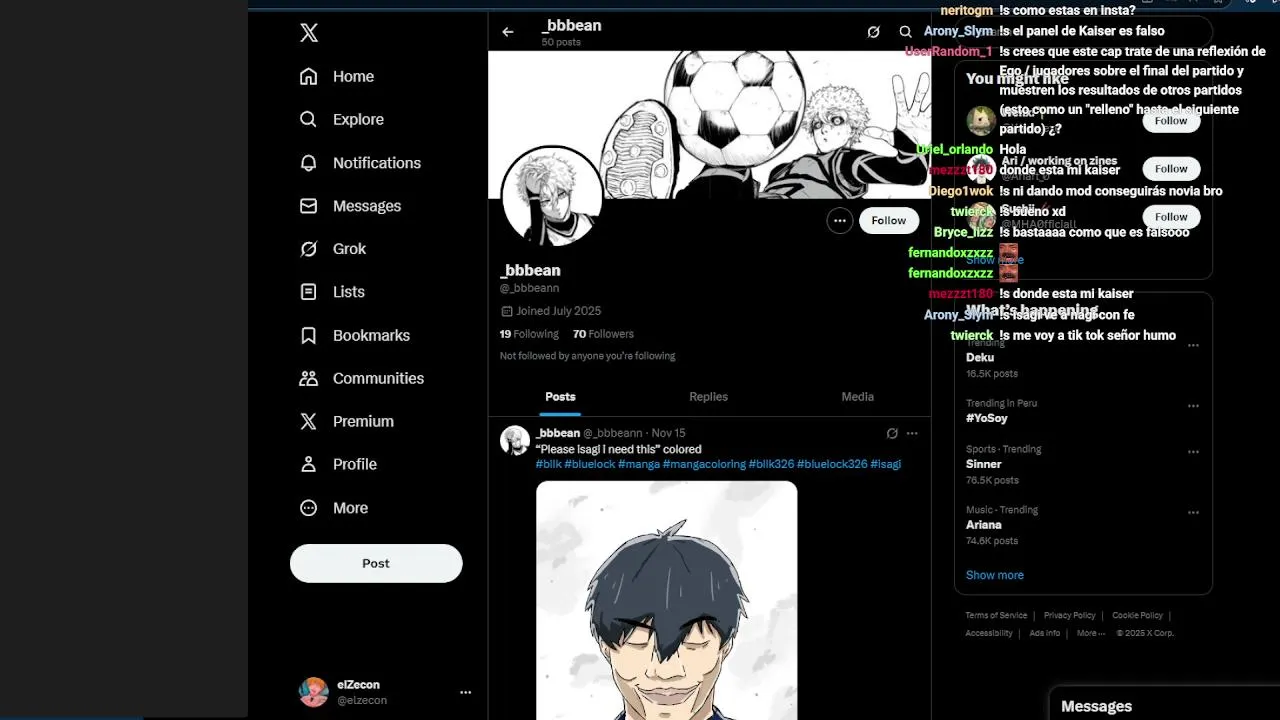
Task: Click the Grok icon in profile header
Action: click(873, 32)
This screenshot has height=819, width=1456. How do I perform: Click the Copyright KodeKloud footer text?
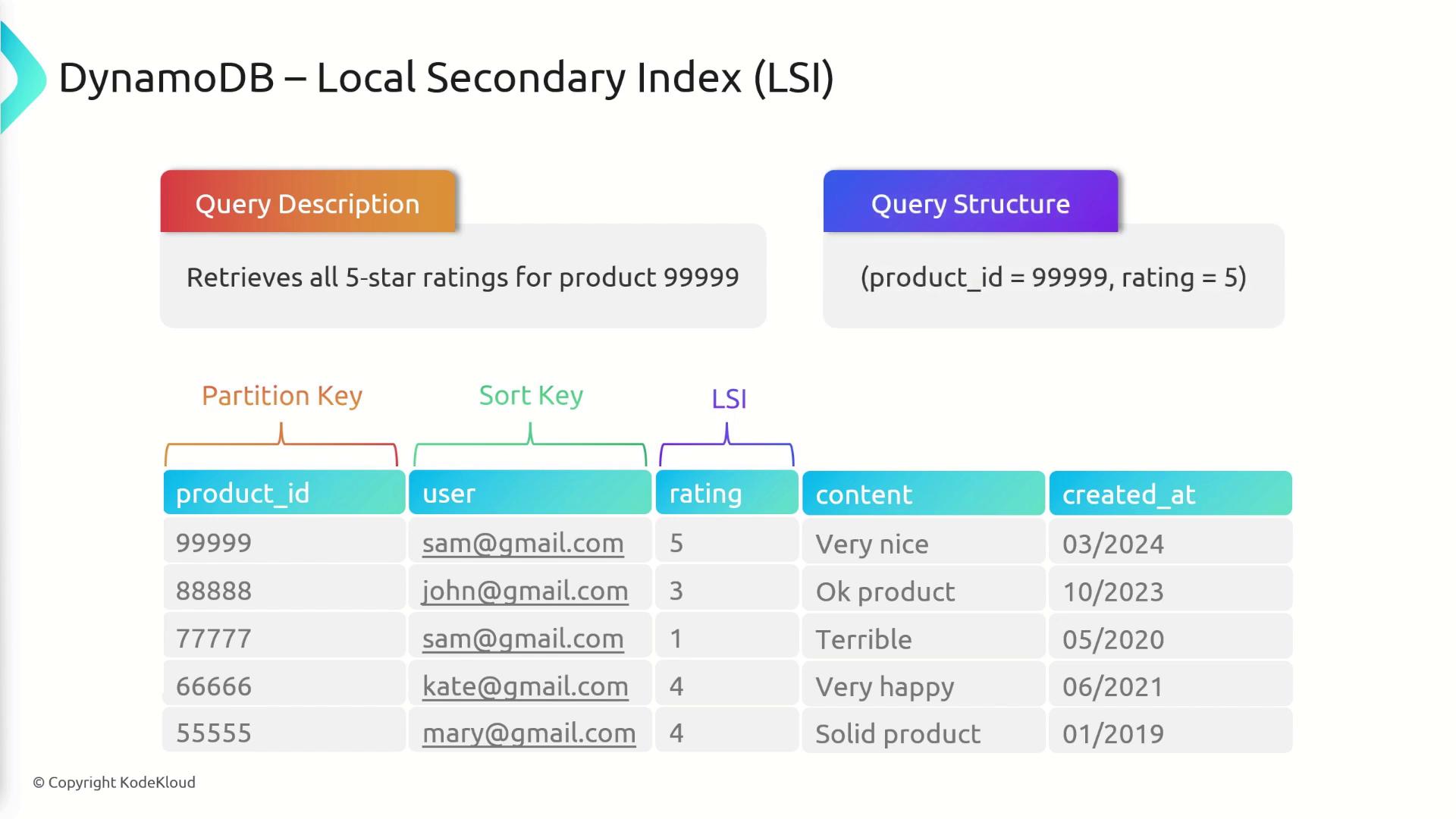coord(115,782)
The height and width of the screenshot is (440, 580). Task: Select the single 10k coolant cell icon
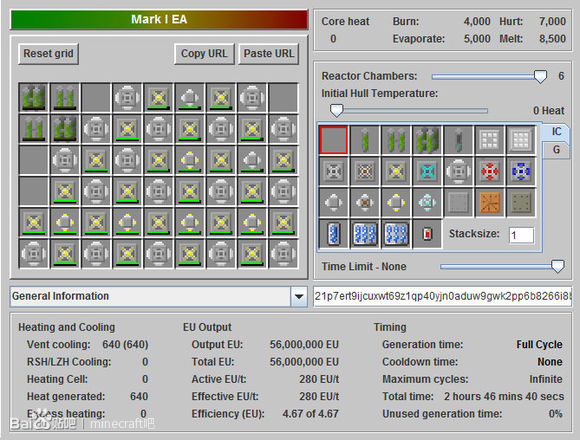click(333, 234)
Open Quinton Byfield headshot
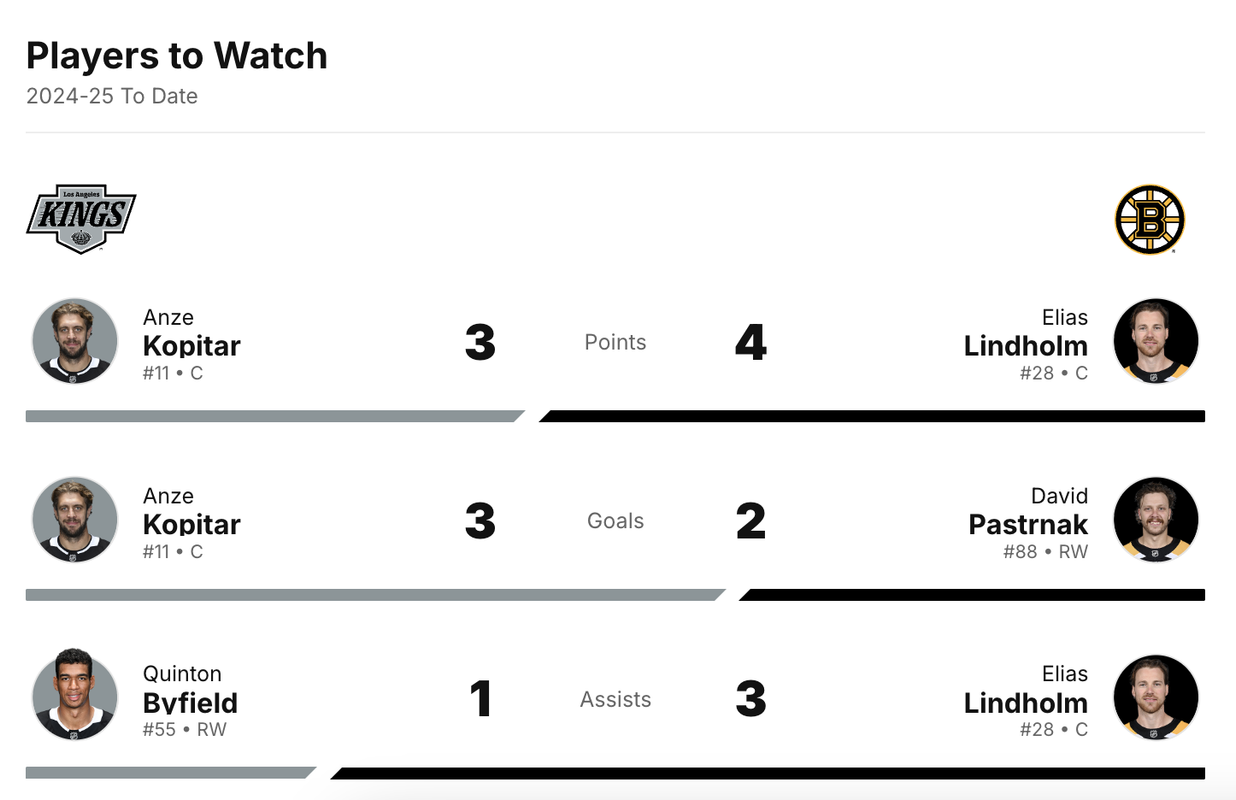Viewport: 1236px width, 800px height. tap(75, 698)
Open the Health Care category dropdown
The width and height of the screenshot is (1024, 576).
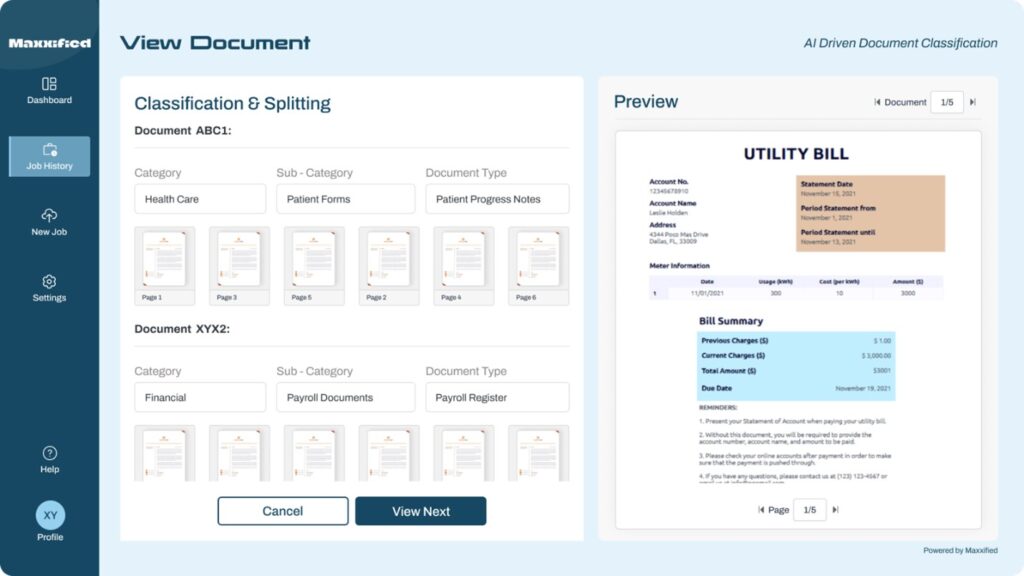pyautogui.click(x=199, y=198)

** Instructions to follow **
Copy exactly the lines from the line holding "The width and" to the final line of the listing, and leave the pictures out.

** Task result **
The width and height of the screenshot is (1024, 576).
pyautogui.click(x=199, y=198)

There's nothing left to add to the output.